All of lore.kernel.org
 help / color / mirror / Atom feed
From: Bart Van Assche <bart.vanassche@sandisk.com>
To: Vitaly Kuznetsov <vkuznets@redhat.com>,
	"James E.J. Bottomley" <JBottomley@odin.com>
Cc: linux-scsi@vger.kernel.org, linux-kernel@vger.kernel.org,
	"K. Y. Srinivasan" <kys@microsoft.com>
Subject: Re: [PATCH] scsi_sysfs: protect against double execution of __scsi_remove_device()
Date: Thu, 22 Oct 2015 10:33:06 -0700	[thread overview]
Message-ID: <56291DD2.90104@sandisk.com> (raw)
In-Reply-To: <1445533954-19857-1-git-send-email-vkuznets@redhat.com>

On 10/22/2015 10:12 AM, Vitaly Kuznetsov wrote:
> On some host errors storvsc module tries to remove sdev by scheduling a job
> which does the following:
>
>     sdev = scsi_device_lookup(wrk->host, 0, 0, wrk->lun);
>     if (sdev) {
>         scsi_remove_device(sdev);
>         scsi_device_put(sdev);
>     }
>
> While this code seems correct the following crash is observed:
>
>   general protection fault: 0000 [#1] SMP DEBUG_PAGEALLOC
>   RIP: 0010:[<ffffffff81169979>]  [<ffffffff81169979>] bdi_destroy+0x39/0x220
>   ...
>   [<ffffffff814aecdc>] ? _raw_spin_unlock_irq+0x2c/0x40
>   [<ffffffff8127b7db>] blk_cleanup_queue+0x17b/0x270
>   [<ffffffffa00b54c4>] __scsi_remove_device+0x54/0xd0 [scsi_mod]
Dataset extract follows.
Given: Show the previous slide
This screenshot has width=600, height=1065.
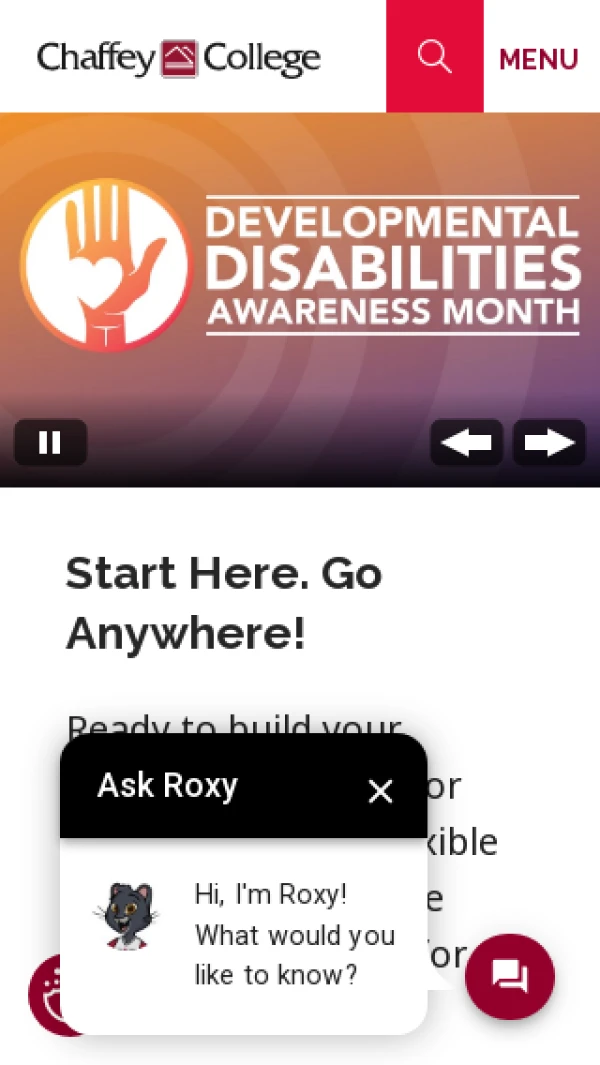Looking at the screenshot, I should [x=466, y=442].
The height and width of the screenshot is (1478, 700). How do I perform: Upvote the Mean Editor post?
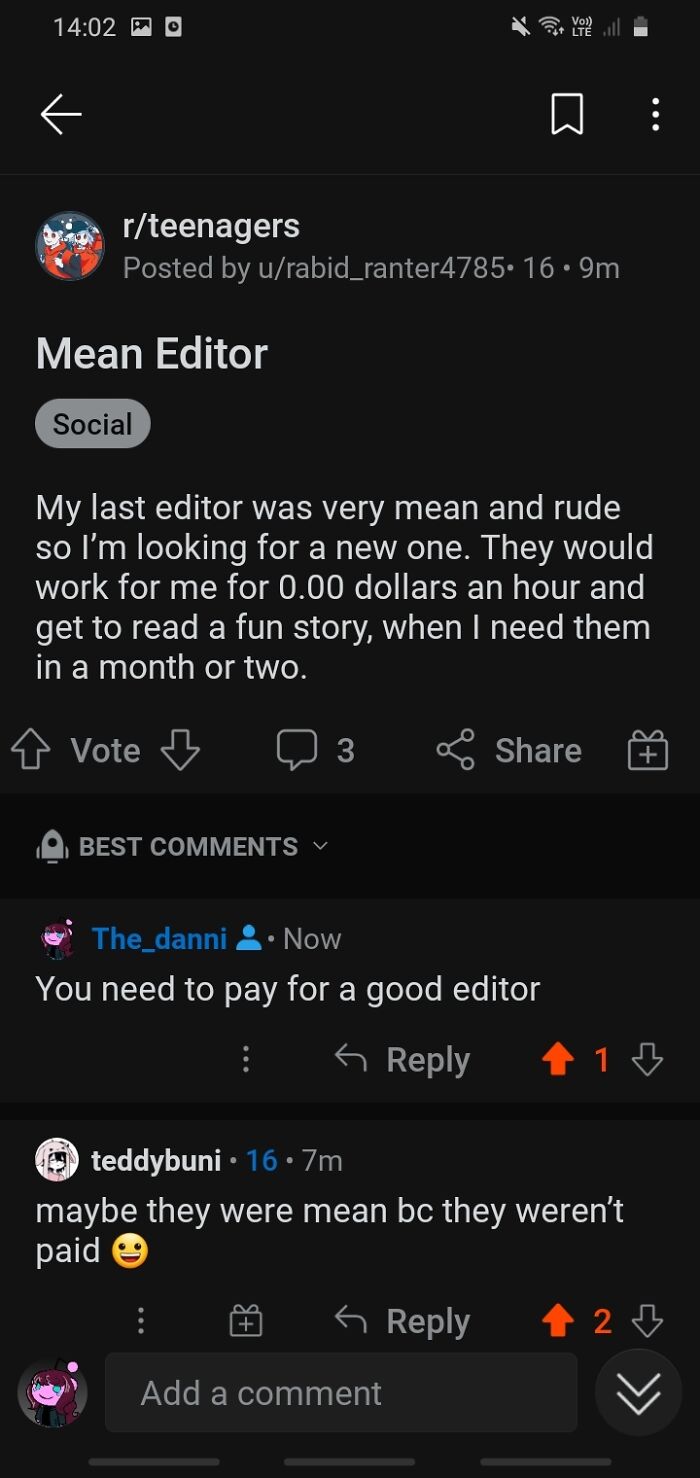30,750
>   [<ffffffffa00b556b>] scsi_remove_device+0x2b/0x40 [scsi_mod]
>   [<ffffffffa00ec47d>] storvsc_remove_lun+0x3d/0x60 [hv_storvsc]
>   [<ffffffff81080791>] process_one_work+0x1b1/0x530
>   ...
>
> The problem comes with the fact that many such jobs (for the same device)
> are being scheduled simultaneously. While scsi_remove_device() uses
> shost->scan_mutex and scsi_device_lookup() will fail for a device in
> SDEV_DEL state there is no protection against someone who did
> scsi_device_lookup() before we actually entered __scsi_remove_device(). So
> the whole scenario looks like that: two callers do simultaneous (or
> preemption happens) calls to scsi_device_lookup() ant these calls succeed
> for all of them, after that both callers try doing scsi_remove_device().
> shost->scan_mutex only serializes their calls to __scsi_remove_device()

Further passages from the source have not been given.